Based on the deep learning framework PyTorch, this study used an experimental configuration with Python 3.8 (version 1.12.1+cu116) and Windows 10. The Intel(R) Core(TM) i7-10700 CPU @ 2.90 GHz processor that was utilized had 32 GB of RAM. NVIDIA GeForce RTX 3090Ti was the graphics card model, and CUDA 11.6 and CUDNN 8.6.0 were used to speed up GPU computing. In Table 2, the particular arrangement is arranged. Table 3 provides specifics on the training settings that were employed in the studies.

3. Results

3.1. Experiments Were Conducted to Evaluate the Performance of YOLOv8n-CSE

To demonstrate the suggested YOLOv8n-CSE model’s detection performance, a series of comparative experiments were conducted on several mainstream neural network models, including YOLOv8n, RE-DETR-l, and YOLOv10n. Next, the outcomes were contrasted using the F1-score, mAP, precision, and recall metrics.
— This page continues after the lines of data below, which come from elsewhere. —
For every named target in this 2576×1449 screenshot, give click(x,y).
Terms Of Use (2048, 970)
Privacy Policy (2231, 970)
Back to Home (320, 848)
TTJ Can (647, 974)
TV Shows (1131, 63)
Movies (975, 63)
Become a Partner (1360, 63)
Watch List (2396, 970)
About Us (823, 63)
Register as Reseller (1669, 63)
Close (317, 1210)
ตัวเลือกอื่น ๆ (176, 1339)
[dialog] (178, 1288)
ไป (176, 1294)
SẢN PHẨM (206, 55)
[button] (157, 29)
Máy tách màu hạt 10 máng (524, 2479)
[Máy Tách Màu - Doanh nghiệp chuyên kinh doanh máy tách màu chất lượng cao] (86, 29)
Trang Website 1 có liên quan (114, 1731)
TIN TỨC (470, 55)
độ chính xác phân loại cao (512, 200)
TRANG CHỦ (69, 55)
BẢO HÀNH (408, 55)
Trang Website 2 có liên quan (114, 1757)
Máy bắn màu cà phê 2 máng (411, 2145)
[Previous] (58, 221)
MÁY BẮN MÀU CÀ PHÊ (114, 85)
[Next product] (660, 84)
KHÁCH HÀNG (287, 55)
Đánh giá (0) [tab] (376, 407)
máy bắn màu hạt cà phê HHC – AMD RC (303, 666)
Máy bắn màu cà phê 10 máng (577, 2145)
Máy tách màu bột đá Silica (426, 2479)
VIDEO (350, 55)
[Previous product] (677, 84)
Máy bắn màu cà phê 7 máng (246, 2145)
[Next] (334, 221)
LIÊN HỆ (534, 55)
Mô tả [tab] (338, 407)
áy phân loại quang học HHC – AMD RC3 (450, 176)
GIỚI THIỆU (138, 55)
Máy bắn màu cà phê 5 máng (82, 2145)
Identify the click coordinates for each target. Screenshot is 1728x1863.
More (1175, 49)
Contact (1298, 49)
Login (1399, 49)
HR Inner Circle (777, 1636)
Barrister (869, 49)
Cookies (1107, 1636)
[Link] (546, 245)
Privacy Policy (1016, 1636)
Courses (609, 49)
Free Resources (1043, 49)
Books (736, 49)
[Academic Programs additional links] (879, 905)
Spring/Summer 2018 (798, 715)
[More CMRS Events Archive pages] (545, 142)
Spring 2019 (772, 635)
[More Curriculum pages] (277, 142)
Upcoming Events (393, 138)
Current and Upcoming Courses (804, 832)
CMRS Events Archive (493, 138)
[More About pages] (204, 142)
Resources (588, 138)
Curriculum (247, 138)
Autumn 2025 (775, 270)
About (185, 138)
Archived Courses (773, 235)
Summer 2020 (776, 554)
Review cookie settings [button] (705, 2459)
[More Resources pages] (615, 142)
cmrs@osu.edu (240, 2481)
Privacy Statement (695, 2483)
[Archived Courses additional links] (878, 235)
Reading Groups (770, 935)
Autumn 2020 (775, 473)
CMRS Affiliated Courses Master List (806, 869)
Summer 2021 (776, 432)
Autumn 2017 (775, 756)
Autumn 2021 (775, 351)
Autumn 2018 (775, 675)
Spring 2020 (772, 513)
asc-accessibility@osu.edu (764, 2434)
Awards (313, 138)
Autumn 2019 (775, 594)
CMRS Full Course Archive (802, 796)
Table 4 presents the findings.
Table 4 illustrates how well the YOLOv8n-CSE developed in this study performs when compared to a number of more widely used network models. With respect to accuracy, YOLOv8n-CSE outperforms network models like RT-DETR-l, YOLOv8n, and YOLOv10n by 3.09%, 2.50%, and 4.87%, in that order. It was enhanced by 7.66%, 3.4%, and 7.53%, in terms of verifying completeness. It increased by 4.03%, 3.46%, and 3.96%, on average, in accuracy. It has improved by 5.47%, 2.96%, and 6.24% in terms of F1-score, respectively. We also provide the F1-score metrics findings for the studies with 300 training epochs, as illustrated in Figure 12. The results of the RT-DETR-l, YOLOv10n, YOLOv8n, and YOLOv8n-CSE models for the detection of the identical image are displayed in Figure 13.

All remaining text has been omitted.